Collected data entries:
◆ ◆ ◆ ◆ ◆

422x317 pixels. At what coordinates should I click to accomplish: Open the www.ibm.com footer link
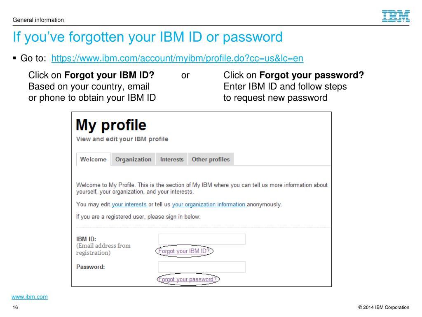click(30, 297)
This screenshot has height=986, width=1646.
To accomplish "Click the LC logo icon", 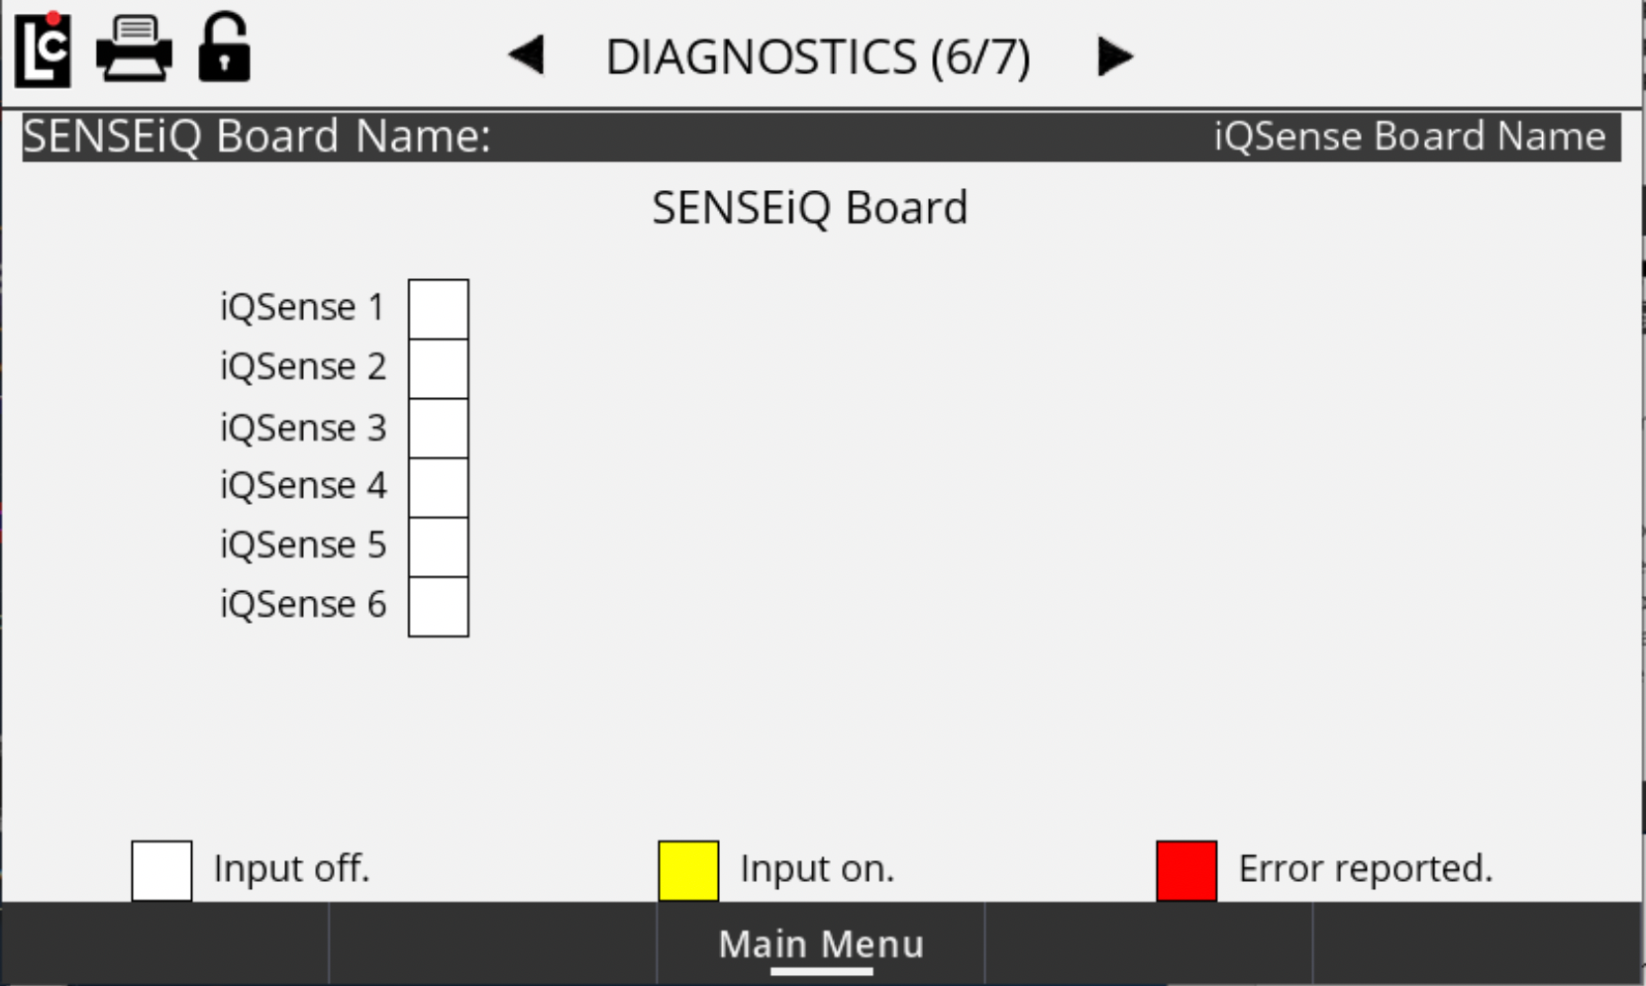I will coord(43,49).
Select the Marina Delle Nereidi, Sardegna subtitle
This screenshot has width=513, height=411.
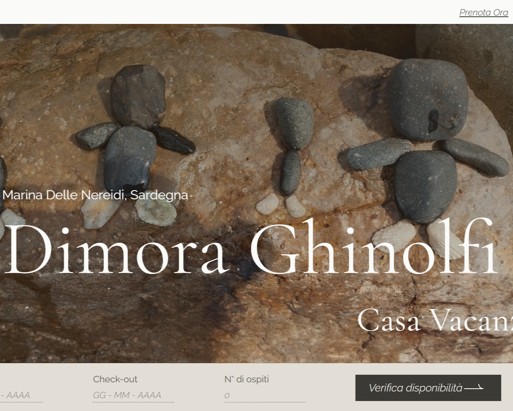coord(95,195)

◆ ◆ ◆ ◆ ◆

• Goal of the exercise:
In the records above, find the line that contains "Select the Marina". Retype it and every line after it, exactly, leaving out all pictures.

• Your solution:
Select the Marina Delle Nereidi, Sardegna subtitle
This screenshot has width=513, height=411.
coord(95,195)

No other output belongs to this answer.